START DATASET ENTRIES

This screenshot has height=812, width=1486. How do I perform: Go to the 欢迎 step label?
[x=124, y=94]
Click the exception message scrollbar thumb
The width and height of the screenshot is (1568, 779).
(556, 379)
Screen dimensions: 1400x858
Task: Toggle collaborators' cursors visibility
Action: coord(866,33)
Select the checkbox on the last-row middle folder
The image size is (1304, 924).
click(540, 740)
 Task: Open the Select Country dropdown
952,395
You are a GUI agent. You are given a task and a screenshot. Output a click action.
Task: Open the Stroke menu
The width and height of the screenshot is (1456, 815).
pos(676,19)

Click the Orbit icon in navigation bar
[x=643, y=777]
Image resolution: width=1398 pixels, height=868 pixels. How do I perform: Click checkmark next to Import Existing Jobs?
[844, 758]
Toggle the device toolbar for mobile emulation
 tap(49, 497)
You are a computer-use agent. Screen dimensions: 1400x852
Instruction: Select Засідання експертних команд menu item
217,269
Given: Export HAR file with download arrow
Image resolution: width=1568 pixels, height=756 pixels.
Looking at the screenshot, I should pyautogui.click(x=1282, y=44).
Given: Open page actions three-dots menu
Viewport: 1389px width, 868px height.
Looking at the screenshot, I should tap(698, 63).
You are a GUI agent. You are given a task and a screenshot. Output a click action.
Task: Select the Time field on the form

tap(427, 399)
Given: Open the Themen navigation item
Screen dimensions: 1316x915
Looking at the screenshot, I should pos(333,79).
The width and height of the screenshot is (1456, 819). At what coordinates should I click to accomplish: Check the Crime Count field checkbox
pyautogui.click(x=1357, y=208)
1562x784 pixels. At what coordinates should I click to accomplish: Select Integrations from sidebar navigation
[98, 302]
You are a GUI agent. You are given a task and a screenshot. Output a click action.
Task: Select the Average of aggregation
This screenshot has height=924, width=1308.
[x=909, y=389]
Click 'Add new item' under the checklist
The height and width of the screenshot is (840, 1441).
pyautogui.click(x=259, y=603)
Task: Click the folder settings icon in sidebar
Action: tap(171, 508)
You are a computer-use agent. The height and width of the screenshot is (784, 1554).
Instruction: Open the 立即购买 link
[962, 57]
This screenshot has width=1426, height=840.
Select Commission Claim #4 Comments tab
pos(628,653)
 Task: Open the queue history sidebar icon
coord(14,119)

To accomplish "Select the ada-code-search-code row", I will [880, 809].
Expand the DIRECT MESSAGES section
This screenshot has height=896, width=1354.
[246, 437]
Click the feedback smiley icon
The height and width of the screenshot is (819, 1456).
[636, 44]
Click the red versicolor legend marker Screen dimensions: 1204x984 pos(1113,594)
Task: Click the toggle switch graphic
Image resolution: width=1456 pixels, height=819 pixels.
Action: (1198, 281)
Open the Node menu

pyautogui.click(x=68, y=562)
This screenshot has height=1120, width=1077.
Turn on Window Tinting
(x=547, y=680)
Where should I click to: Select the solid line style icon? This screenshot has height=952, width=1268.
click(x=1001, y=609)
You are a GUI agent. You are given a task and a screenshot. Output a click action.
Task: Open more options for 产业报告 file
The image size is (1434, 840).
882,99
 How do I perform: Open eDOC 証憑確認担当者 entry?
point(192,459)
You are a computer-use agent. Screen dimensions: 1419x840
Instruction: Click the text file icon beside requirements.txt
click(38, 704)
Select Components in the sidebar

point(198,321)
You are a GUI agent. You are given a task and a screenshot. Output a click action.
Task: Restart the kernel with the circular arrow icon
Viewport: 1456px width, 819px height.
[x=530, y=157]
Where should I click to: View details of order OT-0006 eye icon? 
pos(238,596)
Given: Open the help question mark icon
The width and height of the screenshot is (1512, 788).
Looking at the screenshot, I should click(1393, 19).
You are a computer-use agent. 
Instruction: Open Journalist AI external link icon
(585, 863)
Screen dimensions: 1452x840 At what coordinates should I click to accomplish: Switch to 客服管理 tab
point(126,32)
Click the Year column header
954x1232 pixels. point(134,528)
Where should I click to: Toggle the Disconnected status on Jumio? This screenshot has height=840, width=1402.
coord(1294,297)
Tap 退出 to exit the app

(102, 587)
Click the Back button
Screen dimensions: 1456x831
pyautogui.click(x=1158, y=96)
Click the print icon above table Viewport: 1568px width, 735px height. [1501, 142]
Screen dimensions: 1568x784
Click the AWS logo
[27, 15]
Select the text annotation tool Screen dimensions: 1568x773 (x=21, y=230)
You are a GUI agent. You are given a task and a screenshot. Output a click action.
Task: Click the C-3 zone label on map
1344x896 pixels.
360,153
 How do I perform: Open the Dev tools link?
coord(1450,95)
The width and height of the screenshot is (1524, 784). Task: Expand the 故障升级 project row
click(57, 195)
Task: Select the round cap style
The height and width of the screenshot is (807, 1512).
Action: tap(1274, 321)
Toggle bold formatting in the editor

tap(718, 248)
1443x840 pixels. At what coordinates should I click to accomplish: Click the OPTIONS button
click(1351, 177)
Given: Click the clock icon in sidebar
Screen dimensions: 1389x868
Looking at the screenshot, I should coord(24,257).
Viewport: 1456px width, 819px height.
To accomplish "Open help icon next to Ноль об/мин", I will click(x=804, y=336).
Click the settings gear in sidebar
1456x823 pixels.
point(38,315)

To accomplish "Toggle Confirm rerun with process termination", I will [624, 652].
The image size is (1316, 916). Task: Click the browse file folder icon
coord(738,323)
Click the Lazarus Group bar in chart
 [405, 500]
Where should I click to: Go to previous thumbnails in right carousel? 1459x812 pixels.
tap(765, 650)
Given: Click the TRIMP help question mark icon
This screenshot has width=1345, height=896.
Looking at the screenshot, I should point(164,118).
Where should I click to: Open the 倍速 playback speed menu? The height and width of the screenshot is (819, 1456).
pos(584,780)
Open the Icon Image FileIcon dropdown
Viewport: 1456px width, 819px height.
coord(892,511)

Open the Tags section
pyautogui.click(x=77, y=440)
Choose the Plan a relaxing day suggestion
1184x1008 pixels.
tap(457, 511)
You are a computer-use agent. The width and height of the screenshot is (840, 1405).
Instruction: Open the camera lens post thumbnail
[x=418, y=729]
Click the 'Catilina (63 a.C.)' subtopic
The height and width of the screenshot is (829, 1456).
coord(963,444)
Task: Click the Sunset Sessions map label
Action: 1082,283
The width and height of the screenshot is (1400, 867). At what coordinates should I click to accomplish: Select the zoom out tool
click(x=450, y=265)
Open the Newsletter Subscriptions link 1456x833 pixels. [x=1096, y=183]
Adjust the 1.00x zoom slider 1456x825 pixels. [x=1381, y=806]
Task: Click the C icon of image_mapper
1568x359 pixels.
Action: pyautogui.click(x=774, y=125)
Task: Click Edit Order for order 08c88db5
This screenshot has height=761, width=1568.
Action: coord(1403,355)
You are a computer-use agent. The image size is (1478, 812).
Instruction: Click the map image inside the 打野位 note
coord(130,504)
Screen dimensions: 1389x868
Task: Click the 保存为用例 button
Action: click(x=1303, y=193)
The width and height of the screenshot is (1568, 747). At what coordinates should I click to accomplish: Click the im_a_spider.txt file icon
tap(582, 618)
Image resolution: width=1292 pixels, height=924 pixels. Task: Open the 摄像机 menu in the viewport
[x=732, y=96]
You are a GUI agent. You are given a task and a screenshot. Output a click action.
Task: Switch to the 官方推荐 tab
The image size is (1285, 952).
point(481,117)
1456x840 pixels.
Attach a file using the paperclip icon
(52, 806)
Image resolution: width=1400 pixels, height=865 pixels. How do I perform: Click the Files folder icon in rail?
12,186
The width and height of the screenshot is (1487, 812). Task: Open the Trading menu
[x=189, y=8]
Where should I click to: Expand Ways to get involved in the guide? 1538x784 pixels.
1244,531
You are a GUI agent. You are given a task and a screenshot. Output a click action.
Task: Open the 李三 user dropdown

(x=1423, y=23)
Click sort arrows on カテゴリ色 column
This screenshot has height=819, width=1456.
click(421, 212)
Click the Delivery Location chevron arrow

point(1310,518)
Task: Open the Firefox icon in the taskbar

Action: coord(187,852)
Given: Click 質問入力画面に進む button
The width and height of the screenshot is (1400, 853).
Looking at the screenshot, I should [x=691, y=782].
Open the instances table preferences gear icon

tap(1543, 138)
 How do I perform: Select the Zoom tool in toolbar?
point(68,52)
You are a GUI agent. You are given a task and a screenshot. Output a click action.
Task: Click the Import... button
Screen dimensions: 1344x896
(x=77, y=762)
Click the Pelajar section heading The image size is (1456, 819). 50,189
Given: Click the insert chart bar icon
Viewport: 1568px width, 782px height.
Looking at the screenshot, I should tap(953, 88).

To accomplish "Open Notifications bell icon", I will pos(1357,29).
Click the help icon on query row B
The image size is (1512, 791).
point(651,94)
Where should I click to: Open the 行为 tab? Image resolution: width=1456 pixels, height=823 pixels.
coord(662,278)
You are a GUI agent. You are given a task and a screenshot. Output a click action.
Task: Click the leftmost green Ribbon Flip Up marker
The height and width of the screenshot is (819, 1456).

END DATASET ENTRIES

**WHAT YOU ARE ASKED TO DO:** Take the line above containing "Open the instances", the line containing "Click the Pelajar", and all lines in between, and copy them exactly without anything else.

**TASK RESPONSE:**
Open the instances table preferences gear icon

tap(1543, 138)
 How do I perform: Select the Zoom tool in toolbar?
point(68,52)
You are a GUI agent. You are given a task and a screenshot. Output a click action.
Task: Click the Import... button
Screen dimensions: 1344x896
(x=77, y=762)
Click the Pelajar section heading The image size is (1456, 819). 50,189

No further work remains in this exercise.